→ EXERCISE 1:
Answer these from the editing tutorial passage, one answer per line, marked the same way:
(a) Which application area does the tutorial cover first?
(b) What always marks one end of the range a screen-mode command acts on?
(c) How many addresses is a screen-mode command always given?
→ EXERCISE 2: Pick up the editing tutorial on screen-mode addresses after its last sentence and keep writing in the same voice.

→ PASSAGE SHOWN:

By
Walter
Alan Zintz
.
By popular demand I'm trying something new in the tutorial,
starting with this installment. The e-mail I receive from
tutorial readers most often asks me how to do some specific
type of editing job, using whatever editor tools are needed.
So, I'm now mixing my general-principle explanations with
in-depth coverage of particular work areas.
The first application area I'm covering is the one readers
ask about most often, by far: editing files where columns
are a major factor. Future areas are up to you readers. If
you have an application area you'd like to see explained in
some depth,
e-mail me
your suggestion.
Screen-Mode Addresses
You use them all the time. They're the address targets that
tell screen-mode commands like
c d y
which stretch of your file to act on. And even more often you
use such addresses without commands, to move around in the file.
For starters, I'll tell you some basics of screen-mode
addressing that aren't particularly clear to most editor users.
Then it's on to a few powerful but obscure addresses that most
of us rarely or never use.
A FEW ADDRESS PRINCIPLES
The first fact of screen-mode range addresses is simple enough:
one end of the range to be affected by the command is always marked
by the cursor itself. The address you give the command (always a
single address) indicates where the other end of the affected range
is to be. The address target can be either forward or backward
from the cursor position
, in most cases. But exactly how the cursor
and the target terminate the two ends of the range is variable.

→ SUPPLIED INFORMATION:
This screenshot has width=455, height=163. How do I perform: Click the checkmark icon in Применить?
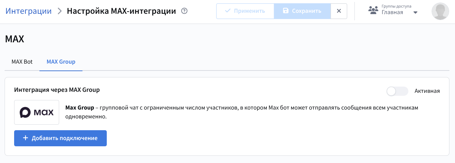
---
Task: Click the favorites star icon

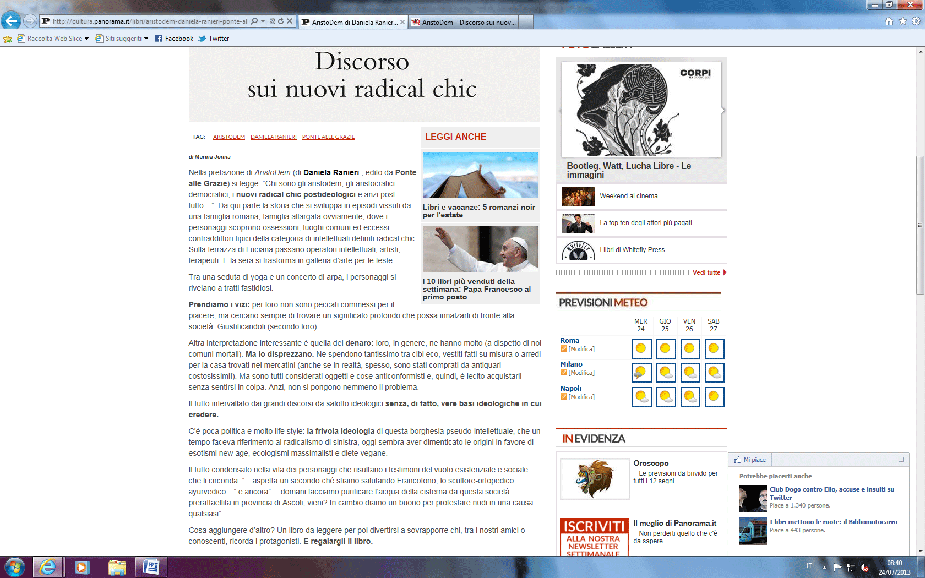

→ OUTPUT 1:
(a) Editing files where columns are a major factor.
(b) The cursor itself.
(c) A single address.

→ OUTPUT 2:
At the start we have to distinguish between line addresses and
character addresses. Line addresses are very straightforward: the
command affects the entire line the cursor is on, the entire line
where the address point is located, and all the lines in between.
If you are using an address without a command, in order to move the
cursor, a line address generally puts the cursor on the first
non-whitespace character in the line addressed.
But line versus character addresses
affect
a lot more than exactly what's included in the range. As one example,
if you yank or delete text using a line address and then place that
text somewhere with a
p
or
P
command, that text will appear on a
new line or lines, above or below the line you are on, respectively.
But if you yanked or deleted with a character address, when
you put
the text back in, it will appear within the line you are on, just
just ahead of or behind the cursor. And to dispose of one editor
fallacy here and now, it does not make a bit of difference that the
range of text you yanked or deleted with a character address amounts
to exactly one or more lines -- it will still behave as any other
text yanked or deleted with a character address.
So which addresses
are line addresses? That depends on what your command is.
Besides the three commands I cited as examples above, there
are four other, less-used commands --
! < >
=
-- that also take addresses. The only thing
you have to know right now about these four commands is that they
can act only on entire lines; that's inherent in what they do.
So with these four commands, every address is a line address.
(Except a handful of addresses, such as ``f'', that cannot be
used with these commands at all.)
With the three more-used commands
c d
y
or with an address used by itself to move the
cursor, an individual address is either always a line address or
always a character address -- usually. There are exceptions to
this rule also, such as the address ``j'', which is a
character address when you are just moving the cursor, but a line
address to any command.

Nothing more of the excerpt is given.